BLOCKED
What to Do If Your Doctor or Insurer Blocks Your Records
Information blocking is illegal. Full stop.
4 min read
·
May 7, 2026
If a provider, hospital, or insurer refuses to give you your medical records (or charges you for them, or delays beyond the legal window), that's a federal violation. Here's what you're up against and how to handle it.
What blocking looks like
Some doctors will tell you that you don't need your old records. Some will say their system can't accept external files. Some will charge a retrieval fee. None of that is legal. The 21st Century Cures Act and the HIPAA Privacy Rule are crystal clear: you own your records, you get them electronically, and it's free.
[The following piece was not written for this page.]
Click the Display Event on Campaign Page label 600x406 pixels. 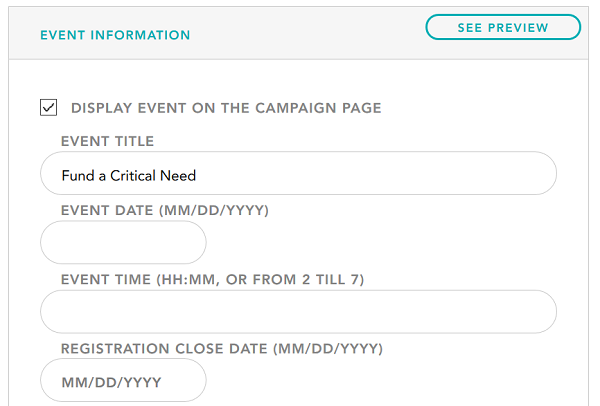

Step 1: Document everything
When someone blocks you, write it down. Date, who you talked to, what they said, what you asked for. Save voicemails. Keep emails. This documentation is what you'll attach to your federal complaint.
Step 2: Escalate inside the organization
Ask to speak with the medical records supervisor or compliance officer. Be direct: "Federal law requires you to provide my records within thirty days at no charge. I need that confirmed in writing." Most places will comply once they realize you know the law.
Step 3: File with ONC
If they still refuse, file a complaint with the Office of the National Coordinator for Health IT. They investigate information blocking violations. Penalties are real: financial fines and loss of certain certifications.
File a complaint at healthit.gov/topic/information-blocking.
Step 4: For insurer blocking, file with HHS Office for Civil Rights
If your insurer is the one blocking access, file a HIPAA complaint with the HHS Office for Civil Rights. Insurers have specific deadlines under HIPAA and the Patient Access API rules. Missing them is a federal violation.
File a HIPAA complaint at hhs.gov/hipaa/filing-a-complaint.
Step 5: Loop in state authorities
Contact your state's health department, medical board, and insurance commissioner. They have enforcement authority too, and parallel pressure speeds things up.
You have leverage
Providers and insurers know the penalties are real. Most will comply once you reference the law by name. You're not being difficult. You're enforcing your rights.
FREQUENTLY ASKED QUESTIONS
Common questions
What counts as information blocking?
Under 45 CFR Part 171, information blocking includes any practice by a healthcare provider, EHR vendor, or health information exchange that interferes with, prevents, or materially discourages access to, exchange, or use of electronic health information. Common examples: refusing to release records, charging unreasonable fees, requiring you to come in person to sign a form, releasing only summaries when full records were requested, or delaying without a valid reason.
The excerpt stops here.